#### Work to be completed:
Print, exactly as written, the line in the entries below that contains "Where should I" and every line after it up to and including the last. Omit pictures.

#### Data for processing:

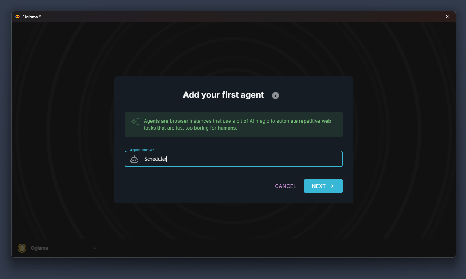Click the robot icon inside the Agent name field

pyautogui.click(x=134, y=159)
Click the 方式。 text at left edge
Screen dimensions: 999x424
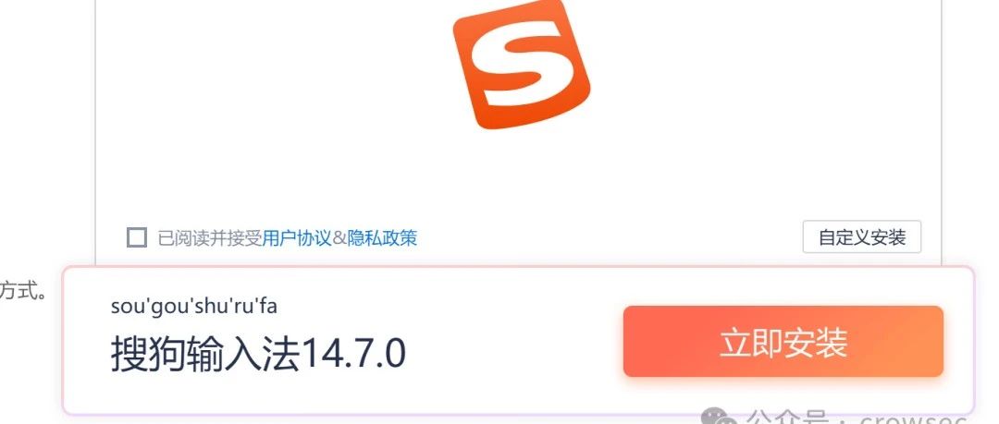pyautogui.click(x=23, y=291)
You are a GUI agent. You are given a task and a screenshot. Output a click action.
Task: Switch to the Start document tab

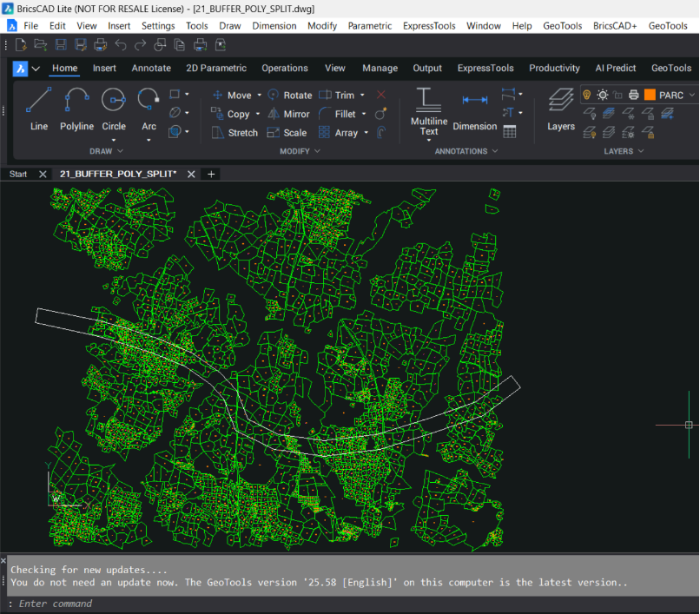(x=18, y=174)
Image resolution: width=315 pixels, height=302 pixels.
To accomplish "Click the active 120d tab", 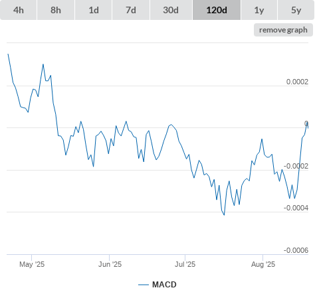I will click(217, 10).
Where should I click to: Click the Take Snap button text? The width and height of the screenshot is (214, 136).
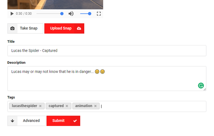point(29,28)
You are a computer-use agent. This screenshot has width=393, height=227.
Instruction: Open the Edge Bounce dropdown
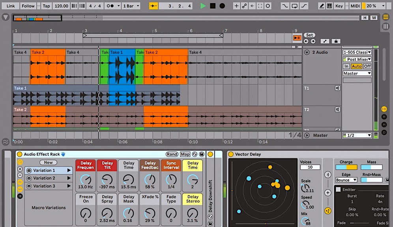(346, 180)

#### Written response:
Where should I click to: Click the Take Snap button text? The width and height of the screenshot is (214, 136).
point(29,28)
You are a computer-use agent. This screenshot has width=393, height=227.
Instruction: Open the Edge Bounce dropdown
(346, 180)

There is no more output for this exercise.